New areas included in the investment program include properties along Patterson Avenue from Starling Drive to the Goochland-Henrico line, and along West Broad Street from Hungary Spring Road to Pemberton Road.
Other areas include Staples Mill Road from Parham Road to Dumbarton Avenue, Williamsburg Road from Laburnum Avenue to Nine Mile Road, and Mechanicsville Turnpike from the Richmond-Henrico line to Henrico Plaza, where a multiuse development with 580 homes is currently in the works.
Those latter three areas are part of the enterprise zone and remain eligible for those incentives, though property owners will only be able to use one of the two programs so long as both options exist.
Established in 2003, Henrico’s enterprise zone works in conjunction with the overarching Virginia Enterprise Zone Program, which provides financial assistance to businesses that qualify for the county incentives. Businesses located within the zone are eligible for 14 county incentives, ranging from grants for building façade or landscaping improvements to partial tax exemption for property rehabs.
A state cap keeps Henrico’s enterprise zone to 3,840 acres, or six square miles, the boundaries of which the county adjusted last year. While the investment program area overlaps parts of the zone, it also extends to certain areas beyond it, providing incentives to more property owners for development or revitalization projects.
Set to begin in January, the investment program results from legislation adopted in the 2017 General Assembly session allowing counties to create their own economic revitalization zones.
Qualifications and incentives for the investment program are modeled after those under the enterprise zone, though the program also is expected to offer additional incentives, such as increasing the maximum for demolition grants to $100,000 based on building size.
Removal, refurbishment or replacement of building signs would be allowed under the program’s sign grant, and the program’s façade grant would be expanded to include building system improvements and roof repairs or improvements.
On top of such incentives, Henrico also provides a seven-year partial real estate tax exemption for rehabbed buildings that increase in assessed value by 40 percent or more. Last week’s amendments make buildings eligible for the exemption even if they are enlarged to more than twice their original size, where previously such projects were ineligible.
The changes, aimed to allow more flexibility in design, also allow non-residential buildings larger than 20,000 square feet to qualify for the exemption, if the expanded portion is 125 percent or less of the building’s original size. Rehabbed non-residential buildings up to 20,000 square feet can qualify regardless of original size.
Seventy-one projects have received the exemption since it was created in 2004, according to the county.
The investment program also sets the stage for incentives to continue after the county’s enterprise zone expires.

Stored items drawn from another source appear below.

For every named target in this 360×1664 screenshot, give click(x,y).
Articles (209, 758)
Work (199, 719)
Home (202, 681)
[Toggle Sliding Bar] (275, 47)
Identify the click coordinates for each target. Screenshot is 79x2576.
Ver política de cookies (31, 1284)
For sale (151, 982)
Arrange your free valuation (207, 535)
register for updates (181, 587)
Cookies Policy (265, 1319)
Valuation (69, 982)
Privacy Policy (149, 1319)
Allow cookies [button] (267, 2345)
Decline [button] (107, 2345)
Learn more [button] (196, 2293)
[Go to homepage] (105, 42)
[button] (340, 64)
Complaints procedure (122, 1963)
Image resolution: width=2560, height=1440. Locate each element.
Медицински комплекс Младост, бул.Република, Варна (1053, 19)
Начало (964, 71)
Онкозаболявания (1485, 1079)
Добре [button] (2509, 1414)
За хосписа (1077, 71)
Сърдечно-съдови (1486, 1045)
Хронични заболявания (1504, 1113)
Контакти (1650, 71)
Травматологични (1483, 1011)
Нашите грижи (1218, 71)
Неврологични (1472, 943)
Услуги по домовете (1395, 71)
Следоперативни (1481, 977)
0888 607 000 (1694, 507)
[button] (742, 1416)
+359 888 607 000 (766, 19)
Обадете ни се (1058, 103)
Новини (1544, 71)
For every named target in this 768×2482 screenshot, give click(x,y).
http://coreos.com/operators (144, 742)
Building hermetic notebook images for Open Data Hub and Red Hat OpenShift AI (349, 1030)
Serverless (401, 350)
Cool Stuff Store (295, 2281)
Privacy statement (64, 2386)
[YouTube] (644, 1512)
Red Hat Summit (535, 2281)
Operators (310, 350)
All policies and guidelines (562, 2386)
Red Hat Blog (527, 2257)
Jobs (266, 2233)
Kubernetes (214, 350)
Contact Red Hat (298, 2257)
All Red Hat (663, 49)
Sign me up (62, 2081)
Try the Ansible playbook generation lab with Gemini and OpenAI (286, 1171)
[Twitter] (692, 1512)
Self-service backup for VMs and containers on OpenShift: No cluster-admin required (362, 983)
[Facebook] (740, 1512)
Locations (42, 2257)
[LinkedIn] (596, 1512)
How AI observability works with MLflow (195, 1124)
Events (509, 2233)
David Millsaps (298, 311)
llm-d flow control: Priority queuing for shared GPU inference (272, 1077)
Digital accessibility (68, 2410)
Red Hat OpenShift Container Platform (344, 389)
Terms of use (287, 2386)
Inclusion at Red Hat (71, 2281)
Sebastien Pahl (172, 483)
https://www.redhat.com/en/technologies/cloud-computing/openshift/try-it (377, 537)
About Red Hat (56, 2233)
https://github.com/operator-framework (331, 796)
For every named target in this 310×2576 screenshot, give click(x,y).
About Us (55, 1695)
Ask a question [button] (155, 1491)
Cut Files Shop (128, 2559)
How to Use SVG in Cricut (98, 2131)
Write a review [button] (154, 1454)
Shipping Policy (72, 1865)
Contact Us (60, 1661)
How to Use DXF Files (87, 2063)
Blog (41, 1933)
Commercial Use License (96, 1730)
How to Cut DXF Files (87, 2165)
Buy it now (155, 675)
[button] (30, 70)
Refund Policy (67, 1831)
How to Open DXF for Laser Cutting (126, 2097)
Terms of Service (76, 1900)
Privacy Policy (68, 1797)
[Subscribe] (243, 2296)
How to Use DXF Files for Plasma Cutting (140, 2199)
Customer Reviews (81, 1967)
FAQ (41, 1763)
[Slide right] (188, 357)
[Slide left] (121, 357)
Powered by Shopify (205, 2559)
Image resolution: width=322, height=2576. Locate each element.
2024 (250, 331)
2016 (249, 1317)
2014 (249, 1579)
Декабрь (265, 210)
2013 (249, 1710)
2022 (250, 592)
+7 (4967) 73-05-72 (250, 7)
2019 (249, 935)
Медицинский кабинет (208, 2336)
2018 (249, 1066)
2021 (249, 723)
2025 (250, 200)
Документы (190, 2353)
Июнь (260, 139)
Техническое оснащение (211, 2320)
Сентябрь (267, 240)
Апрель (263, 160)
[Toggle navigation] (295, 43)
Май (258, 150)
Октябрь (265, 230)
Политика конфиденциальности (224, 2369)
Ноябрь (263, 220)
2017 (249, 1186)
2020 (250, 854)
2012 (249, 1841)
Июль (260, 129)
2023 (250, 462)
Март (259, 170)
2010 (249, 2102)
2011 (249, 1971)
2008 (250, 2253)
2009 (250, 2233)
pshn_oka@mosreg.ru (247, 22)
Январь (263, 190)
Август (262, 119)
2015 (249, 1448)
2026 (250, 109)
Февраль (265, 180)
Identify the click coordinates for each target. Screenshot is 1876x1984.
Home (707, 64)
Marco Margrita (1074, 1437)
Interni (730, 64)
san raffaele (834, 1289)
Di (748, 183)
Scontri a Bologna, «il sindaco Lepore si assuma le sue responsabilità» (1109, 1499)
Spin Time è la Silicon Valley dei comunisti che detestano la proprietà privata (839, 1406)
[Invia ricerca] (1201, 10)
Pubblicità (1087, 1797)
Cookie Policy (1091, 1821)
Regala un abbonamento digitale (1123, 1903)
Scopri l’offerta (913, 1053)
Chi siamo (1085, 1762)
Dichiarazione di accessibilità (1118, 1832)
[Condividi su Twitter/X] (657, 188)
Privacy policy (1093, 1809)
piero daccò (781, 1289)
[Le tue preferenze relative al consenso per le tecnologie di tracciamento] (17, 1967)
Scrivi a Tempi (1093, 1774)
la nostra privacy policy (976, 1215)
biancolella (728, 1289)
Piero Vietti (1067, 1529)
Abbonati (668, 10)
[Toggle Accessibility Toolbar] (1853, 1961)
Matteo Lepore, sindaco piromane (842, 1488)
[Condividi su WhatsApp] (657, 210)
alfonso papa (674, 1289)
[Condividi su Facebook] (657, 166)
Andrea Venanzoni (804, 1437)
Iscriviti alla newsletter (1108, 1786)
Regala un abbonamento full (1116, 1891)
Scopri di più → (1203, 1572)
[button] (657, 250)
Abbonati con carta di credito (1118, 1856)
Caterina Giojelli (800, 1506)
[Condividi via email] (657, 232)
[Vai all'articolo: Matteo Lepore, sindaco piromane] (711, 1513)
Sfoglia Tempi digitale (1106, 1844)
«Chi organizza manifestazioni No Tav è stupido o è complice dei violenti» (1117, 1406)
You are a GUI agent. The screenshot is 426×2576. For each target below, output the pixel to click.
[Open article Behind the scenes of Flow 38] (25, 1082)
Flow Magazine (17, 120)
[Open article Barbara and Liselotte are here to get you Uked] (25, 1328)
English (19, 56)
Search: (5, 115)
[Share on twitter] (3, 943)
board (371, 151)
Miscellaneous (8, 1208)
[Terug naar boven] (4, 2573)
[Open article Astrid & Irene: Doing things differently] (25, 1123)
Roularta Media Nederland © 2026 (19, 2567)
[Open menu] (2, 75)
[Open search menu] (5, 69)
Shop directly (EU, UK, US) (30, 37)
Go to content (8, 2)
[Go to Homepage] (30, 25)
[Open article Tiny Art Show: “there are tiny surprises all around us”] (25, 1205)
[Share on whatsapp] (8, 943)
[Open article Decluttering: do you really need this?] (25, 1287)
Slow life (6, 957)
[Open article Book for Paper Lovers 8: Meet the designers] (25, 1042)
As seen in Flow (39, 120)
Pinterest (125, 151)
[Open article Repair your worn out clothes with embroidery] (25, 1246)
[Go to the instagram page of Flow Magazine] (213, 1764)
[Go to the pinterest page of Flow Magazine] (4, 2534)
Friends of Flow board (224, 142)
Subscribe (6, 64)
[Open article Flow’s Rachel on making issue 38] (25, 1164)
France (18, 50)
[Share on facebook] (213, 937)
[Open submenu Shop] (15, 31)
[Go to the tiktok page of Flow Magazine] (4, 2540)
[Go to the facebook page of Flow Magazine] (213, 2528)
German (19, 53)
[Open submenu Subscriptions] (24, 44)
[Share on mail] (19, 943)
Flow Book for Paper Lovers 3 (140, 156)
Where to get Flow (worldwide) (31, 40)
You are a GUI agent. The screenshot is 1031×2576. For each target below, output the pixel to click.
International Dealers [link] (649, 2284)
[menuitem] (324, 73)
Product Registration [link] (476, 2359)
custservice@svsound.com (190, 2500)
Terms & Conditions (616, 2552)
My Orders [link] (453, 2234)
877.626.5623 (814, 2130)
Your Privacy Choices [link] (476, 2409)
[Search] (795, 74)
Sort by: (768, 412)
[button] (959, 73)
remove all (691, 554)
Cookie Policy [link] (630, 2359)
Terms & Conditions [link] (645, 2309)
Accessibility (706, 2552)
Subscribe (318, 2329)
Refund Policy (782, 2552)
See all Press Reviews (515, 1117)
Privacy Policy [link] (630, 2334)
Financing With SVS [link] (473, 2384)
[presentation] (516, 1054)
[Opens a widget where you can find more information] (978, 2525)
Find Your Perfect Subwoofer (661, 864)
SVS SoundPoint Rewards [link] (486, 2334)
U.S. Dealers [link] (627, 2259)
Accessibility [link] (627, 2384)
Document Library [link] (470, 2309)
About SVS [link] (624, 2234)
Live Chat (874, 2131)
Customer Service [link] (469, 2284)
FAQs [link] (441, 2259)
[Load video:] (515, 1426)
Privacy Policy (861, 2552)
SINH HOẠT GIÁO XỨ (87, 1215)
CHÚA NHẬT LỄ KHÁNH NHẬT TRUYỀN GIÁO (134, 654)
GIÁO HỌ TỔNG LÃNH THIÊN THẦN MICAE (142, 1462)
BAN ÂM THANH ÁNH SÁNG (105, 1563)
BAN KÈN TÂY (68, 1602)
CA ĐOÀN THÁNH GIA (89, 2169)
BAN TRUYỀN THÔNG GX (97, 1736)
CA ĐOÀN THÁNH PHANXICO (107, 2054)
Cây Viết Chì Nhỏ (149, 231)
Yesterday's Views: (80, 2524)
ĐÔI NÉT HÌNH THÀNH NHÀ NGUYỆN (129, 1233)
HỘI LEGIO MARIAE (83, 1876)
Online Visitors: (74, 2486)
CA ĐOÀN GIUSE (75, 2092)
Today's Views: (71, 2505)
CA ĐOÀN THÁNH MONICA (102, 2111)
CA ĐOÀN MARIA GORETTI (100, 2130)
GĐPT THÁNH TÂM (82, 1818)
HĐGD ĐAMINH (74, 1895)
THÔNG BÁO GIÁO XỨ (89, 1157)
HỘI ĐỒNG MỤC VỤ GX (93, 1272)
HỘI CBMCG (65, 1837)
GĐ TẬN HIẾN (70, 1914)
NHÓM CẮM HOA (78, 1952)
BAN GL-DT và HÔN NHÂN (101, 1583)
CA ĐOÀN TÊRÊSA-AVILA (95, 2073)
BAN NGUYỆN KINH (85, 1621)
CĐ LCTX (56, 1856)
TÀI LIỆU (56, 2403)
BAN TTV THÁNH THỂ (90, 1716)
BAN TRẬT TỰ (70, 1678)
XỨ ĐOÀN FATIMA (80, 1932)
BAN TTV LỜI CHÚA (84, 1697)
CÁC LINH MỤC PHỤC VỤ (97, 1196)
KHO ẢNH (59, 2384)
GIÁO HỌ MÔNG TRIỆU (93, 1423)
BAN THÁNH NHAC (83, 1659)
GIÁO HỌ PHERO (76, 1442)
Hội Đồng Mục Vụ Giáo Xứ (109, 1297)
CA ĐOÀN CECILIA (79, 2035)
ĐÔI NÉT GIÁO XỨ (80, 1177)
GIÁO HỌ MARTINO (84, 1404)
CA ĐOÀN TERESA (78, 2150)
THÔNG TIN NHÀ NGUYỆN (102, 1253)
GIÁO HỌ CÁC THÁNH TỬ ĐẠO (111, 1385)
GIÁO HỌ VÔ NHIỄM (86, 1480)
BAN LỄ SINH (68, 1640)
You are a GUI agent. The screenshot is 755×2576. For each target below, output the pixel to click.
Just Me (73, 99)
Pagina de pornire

The zone is currently scheduled to sunset at the end of 2022, but could be extended another five years.
I wish they’d consider expanding that enterprise zone to include the Dabney Industrial Park to coincide with the City TOD rezoning being debated along the West Broad Corridor. It would prompt a faster redevelopment of acreage in the Dabney area, relieving it of automobile oriented usage. There are a lot of storm water and sewerage costs to come before that area becomes the next Scott Addition.
Enterprise Zone benefits don’t typically help with residential properties, which are all the big things going on in Scotts Addition. If they want residential like that they should not extend the enterprise zone, but give other incentives to encourage what they want.
Yet they expanded it down Willow Lawn Drive where there’s a proposal for 500 apartments and just west of the Home Deport on West Broad where there’s a proposal for 250 apartments. And previously the County included the Libbie Mill area where about 2000 residential units are being developed.There must be some reason for those areas to be covered by the designation.